#### Aufgabe 1:
Stimmen die Aussagen (a), (b) und (c) mit der folgenden Rezension überein? Beantworte jede mit Ja oder Nein und zitiere die entscheidenden Worte der Rezension wörtlich.
(a) Das besprochene Werk erschien im Herbst 2016 im ça ira Verlag.
(b) Scheit unterzieht die Philosophie Carl Schmitts einer eingehenden Analyse.
(c) Walter Benjamin hat über Robert Walser geschrieben.

#### Vorliegender Text:
***
Rezension zu „Kritik des politischen Engagements” von Gerhard Scheit
Walter Benjamin hat über Robert Walser geschrieben, dieser setze ein, wo die Märchen aufhören: bei ihrer Nachgeschichte. „‘Und wenn sie nicht gestorben sind, dann leben sie heute noch.‘ Walser zeigt, wie sie leben.”1 Frei im Anschluss daran kann über das Buch Kritik des politischen Engagements2 gesagt werden, dass Gerhard Scheits Reflexion da ansetzt, wo die Utopien aufhören, und aufweist, wie Theorie nach ihrem Ende überlebt. Das im Herbst 2016 im ça ira Verlag erschienene Werk möchte erweisen, „warum das Engagement für Israel, wird es nur beharrlich genug betrieben und reflektiert, die Kritik des politischen Engagements beinhaltet” (S. 708). Politisches Engagement, soweit sei hier gesagt, reflektiert auf eine doppelte Bedeutung: denn wer sich politisch engagiere, der sei auch vom Politischen engagiert. „Wer sich für einen bestimmten Zweck engagiert, erfährt, wenn er sich nicht dumm machen lässt, stets aufs Neue, in welcher Weise er vom Souverän der Zwecklosigkeit, vom Selbstzweck des Kapitals, längst engagiert ist und schließlich doch nur dessen Sache betreibt” (S. 375). Das Politische selbst, in seinem Begriff, lässt nach Gerhard Scheit das Verhältnis des Staates zu den Bürgern und die Macht, die jener über diese habe, verschwinden. Was auf Gewalt und der Einforderung des notwendigen Opfers des Einzelnen beruht, auf den gesellschaftlichen Verhältnissen des staatlichen Souveräns, wird dezisionistisch gewendet. Damit wird nach Scheit en passant der Ursprung „der organisierten Gewalt, die nötig ist, die Entscheidung überhaupt umzusetzen” (S. 265), verdrängt. An dieses Problem will Gerhard Scheit nun anschließen, indem er ideologiekritisch versucht, Politik mit ihrer eigenen Grundlage, den Gewaltverhältnissen, zu konfrontieren. Hierin begreift er sich in der Fortführung dessen, was Theodor W. Adorno und Max Horkheimer in der _Dialektik der Aufklärung _begannen, als sie die Verdrängung des Leibes als nicht objektivierte Körperlichkeit reflektierten. Diesem Anliegen verpflichtet, unterzieht Scheit die Philosophien Thomas Hobbes’ und Baruch Spinozas einer eingehenden Analyse, kritisiert Martin Heidegger, Carl Schmitt, Giorgio Agamben und andere.
***
#### Einträge zum Auffinden angezeigter Elemente:
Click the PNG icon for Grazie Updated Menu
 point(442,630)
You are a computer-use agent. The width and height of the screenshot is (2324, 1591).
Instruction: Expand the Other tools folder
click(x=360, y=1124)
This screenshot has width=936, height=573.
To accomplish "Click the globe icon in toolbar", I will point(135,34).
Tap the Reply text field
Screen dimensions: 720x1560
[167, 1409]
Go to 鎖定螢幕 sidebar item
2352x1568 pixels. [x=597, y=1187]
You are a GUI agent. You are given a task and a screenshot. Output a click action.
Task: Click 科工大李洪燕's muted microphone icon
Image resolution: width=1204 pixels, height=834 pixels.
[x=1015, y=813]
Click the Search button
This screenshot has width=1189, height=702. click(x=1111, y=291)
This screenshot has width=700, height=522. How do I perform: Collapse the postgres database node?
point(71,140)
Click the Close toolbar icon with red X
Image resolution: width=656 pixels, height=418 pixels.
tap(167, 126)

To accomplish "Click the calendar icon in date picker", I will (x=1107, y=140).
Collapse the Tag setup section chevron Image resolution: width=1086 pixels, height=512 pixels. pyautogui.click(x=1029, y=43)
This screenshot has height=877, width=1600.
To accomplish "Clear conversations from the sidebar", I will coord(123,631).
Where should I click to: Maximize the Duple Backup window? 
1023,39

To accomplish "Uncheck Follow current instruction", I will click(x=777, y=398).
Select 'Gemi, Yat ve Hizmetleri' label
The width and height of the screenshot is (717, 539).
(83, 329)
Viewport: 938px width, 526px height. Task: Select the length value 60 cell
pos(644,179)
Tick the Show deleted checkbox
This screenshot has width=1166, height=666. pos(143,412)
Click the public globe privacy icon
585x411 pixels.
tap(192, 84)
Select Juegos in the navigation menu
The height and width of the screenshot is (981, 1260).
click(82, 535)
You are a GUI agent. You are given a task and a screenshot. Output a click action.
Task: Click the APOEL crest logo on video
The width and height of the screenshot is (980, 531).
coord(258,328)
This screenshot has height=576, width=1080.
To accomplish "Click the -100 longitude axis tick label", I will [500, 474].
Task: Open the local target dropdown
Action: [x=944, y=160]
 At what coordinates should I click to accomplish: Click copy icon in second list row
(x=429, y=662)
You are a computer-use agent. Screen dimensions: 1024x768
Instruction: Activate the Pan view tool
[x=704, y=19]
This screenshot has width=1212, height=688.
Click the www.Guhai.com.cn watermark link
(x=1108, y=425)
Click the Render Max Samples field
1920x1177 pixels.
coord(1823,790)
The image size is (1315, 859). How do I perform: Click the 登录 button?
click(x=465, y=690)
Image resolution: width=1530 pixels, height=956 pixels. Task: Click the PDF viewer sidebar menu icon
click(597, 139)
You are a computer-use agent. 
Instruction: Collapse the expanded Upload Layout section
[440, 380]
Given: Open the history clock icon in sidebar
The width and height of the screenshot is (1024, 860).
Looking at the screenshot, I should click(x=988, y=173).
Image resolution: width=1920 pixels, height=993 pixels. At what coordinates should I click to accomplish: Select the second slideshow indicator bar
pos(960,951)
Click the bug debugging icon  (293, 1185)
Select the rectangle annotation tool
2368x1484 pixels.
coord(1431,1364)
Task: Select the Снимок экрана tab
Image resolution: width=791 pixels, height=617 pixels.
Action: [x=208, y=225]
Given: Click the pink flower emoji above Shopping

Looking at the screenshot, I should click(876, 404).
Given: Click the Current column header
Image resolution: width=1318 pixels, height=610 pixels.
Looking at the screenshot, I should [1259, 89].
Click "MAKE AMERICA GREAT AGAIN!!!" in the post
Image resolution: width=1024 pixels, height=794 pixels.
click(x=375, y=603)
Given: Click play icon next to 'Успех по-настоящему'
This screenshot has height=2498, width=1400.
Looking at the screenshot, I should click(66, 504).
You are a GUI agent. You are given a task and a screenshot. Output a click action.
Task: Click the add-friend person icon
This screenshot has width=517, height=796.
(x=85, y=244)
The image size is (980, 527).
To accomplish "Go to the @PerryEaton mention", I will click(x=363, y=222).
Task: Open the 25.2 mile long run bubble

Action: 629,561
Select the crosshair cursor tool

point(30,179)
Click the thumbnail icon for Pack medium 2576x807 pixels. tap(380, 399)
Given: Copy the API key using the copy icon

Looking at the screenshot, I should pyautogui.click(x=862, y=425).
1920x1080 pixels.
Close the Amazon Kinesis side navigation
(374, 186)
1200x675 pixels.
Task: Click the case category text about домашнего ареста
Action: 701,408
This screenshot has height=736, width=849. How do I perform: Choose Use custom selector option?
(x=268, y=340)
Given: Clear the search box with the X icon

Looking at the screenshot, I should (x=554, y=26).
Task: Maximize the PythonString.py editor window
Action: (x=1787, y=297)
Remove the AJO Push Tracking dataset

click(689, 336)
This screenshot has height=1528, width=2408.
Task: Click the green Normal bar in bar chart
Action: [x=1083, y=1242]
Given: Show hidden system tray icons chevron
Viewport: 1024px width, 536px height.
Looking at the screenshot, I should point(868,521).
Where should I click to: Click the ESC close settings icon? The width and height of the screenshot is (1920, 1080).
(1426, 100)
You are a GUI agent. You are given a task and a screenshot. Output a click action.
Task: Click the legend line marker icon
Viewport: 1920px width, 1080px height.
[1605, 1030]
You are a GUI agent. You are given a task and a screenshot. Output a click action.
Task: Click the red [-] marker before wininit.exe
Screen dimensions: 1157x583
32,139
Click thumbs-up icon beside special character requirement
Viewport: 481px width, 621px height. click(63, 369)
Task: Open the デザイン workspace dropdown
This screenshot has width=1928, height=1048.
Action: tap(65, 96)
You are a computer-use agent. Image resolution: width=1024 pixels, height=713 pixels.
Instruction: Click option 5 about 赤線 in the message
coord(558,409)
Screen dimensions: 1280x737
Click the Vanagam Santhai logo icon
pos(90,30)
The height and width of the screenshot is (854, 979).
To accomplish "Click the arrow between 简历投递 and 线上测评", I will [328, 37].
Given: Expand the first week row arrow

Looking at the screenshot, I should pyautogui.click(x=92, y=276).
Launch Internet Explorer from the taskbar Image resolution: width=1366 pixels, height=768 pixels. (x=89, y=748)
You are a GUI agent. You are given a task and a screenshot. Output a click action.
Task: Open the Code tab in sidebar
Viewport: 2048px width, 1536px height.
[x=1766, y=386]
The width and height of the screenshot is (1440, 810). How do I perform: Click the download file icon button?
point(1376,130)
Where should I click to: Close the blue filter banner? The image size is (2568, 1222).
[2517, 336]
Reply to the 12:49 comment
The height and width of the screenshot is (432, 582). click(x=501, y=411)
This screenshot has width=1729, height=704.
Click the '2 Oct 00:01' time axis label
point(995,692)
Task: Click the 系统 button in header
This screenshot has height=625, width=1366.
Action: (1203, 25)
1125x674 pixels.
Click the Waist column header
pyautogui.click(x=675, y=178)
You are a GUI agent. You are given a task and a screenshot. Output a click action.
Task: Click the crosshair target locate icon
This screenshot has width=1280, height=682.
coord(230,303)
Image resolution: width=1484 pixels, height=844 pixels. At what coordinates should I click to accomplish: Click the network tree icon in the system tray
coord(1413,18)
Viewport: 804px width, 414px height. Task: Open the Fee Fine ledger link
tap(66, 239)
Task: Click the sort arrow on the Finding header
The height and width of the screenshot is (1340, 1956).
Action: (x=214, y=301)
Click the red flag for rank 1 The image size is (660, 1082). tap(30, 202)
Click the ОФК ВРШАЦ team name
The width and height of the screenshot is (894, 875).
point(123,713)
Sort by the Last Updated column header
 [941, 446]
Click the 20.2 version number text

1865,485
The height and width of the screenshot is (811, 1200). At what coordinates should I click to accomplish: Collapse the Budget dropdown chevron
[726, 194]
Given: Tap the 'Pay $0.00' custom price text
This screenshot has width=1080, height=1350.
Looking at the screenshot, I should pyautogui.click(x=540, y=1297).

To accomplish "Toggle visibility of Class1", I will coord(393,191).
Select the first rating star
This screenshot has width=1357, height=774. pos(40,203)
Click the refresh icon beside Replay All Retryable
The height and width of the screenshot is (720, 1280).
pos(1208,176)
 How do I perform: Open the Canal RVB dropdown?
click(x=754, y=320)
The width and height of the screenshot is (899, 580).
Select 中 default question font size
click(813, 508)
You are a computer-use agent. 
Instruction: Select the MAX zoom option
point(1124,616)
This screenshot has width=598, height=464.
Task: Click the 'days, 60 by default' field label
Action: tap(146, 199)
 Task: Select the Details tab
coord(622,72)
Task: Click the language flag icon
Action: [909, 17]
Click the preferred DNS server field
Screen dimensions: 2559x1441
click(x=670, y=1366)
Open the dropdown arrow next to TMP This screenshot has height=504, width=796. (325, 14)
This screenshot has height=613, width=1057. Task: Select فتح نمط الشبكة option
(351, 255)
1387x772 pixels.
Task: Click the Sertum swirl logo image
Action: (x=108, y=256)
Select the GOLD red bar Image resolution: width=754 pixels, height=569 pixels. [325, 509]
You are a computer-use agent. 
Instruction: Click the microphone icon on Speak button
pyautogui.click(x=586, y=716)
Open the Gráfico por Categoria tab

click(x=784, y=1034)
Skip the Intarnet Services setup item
***
#### Aufgabe 2:
Kannst du die Zeilen der Auflistung von der Zeile mit „Select the GOLD“ bis einschließlich ihrer letzten Zeile wörtlich wiedergeben?

#### Lösung 1:
(a) Ja: „Das im Herbst 2016 im ça ira Verlag erschienene Werk“
(b) Nein: „unterzieht Scheit die Philosophien Thomas Hobbes’ und Baruch Spinozas einer eingehenden Analyse, kritisiert Martin Heidegger, Carl Schmitt, Giorgio Agamben und andere“
(c) Ja: „Walter Benjamin hat über Robert Walser geschrieben“

#### Lösung 2:
Select the GOLD red bar Image resolution: width=754 pixels, height=569 pixels. [325, 509]
You are a computer-use agent. 
Instruction: Click the microphone icon on Speak button
pyautogui.click(x=586, y=716)
Open the Gráfico por Categoria tab

click(x=784, y=1034)
Skip the Intarnet Services setup item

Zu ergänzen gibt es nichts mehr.